The last Nielsen poll taken on February 12 is as good a place as any to start. They asked the basic question:
Do you support or oppose the introduction of a price on Carbon?
Breaking the answers down by age, region, gender and voting intentions we get:
Even though the Nielsen polls run a sample of 1400 (MoE ~2.6%), some of the breakdowns will have quite small subsamples (gender ~4%, age groups ~5%) so treat them as indicative rather than exact.
We see the usual suspects turn up in the demographics — where support starts out high with the young and weakens as we move through into the older cohorts, and where men are both more oppositionalist and more certain in their beliefs than women, by a significant margin. We’ve consistently seen these same patterns before with climate change questions generally (things like do you believe global warming is happening? Do you believe it is man-made? etc), as well as polls on the old proposed CPRS .
What’s also interesting is how Labor and Coalition voters are mirror images of each other (about 60/30), as too are capital city and non-capital city respondents (about40/50).

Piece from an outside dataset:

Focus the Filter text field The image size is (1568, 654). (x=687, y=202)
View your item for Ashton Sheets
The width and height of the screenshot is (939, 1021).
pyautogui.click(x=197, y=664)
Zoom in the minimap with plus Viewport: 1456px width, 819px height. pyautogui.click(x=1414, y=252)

Another issue worth mentioning is how the strength of opinion plays out across age cohorts. If we compare those with generic positions (simple support and oppose) against those with strong positions (strongly support and strongly oppose), what we see is that position strength increases significantly with age, and a much larger proportion of men than women hold strong positions on carbon pricing.

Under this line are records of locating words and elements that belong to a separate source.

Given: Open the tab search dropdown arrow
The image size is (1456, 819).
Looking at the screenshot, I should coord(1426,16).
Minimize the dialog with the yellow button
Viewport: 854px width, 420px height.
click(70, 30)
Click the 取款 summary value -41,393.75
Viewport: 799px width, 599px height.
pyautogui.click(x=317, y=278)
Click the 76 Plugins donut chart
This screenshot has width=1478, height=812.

As we saw with the ETS when it was merely an abstract proposition — something that could happen in the future — support for the policy was always somewhere between a large plurality to a large majority. But once the ETS changed from being a generic concept to a specific one, once the ETS changed from being “Oh yeah, that ETS thing that will help climate change” to “This thing with details and will cost me money”, support for the ETS dropped significantly.
While the public supported the idea of any given ETS, that support collapsed when that “any given” ETS changed into a (and probably any) specific ETS.

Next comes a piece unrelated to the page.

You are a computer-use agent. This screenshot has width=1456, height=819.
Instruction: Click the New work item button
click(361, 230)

We should expect to see the exact same thing happen here with this ETS as well, particularly since the brains trust at ALP Central thought it would be a smashing idea to cede ground on day 1 and effectively admit that over the first three to five years it will be a carbon tax rather than an ETS with a fixed price, letting the meme get away from them. Nice work guys — really missing the obvious about the political connotations the word “tax” carries in the real world.
Another issue where we should expect to see some significant change in public opinion is on the broad notion of willingness to pay for any action on climate change. Last year (as well as in 2008), the Lowy Institute included willingness to pay questions as part of their annual Lowy Poll, specifically in regard to electricity prices. The question asked was:
One suggested way of tackling climate change is to increase the price of electricity. If it helped solve climate change how much extra would you be willing to pay each month on your electricity bill? Please say an amount, rounded off to the nearest 10 dollars.
If we look at the 2008 and 2010 results, as well as the change over that two-year period, this is what we get:
In 2008 when the idea was — again — more abstract than real, only 21% of the population was not prepared to pay anything while 71% was prepared to pay at least one to 10 dollars per month.
In 2010, as the reality of action approached and the partisan politics became strongly polarised, the number of people prepared to pay something dropped 12 points to 59%, boosting the not prepared to pay anything response to 1/3rd of the population. It’s worth noting that the big demographic mover here was the over 60s, increasing the proportion not willing to pay anything from 23 to 43 points.
Expect to see the willingness to pay — which goes to the very core of public support for a carbon price — to contract even further now that it’s crunch time.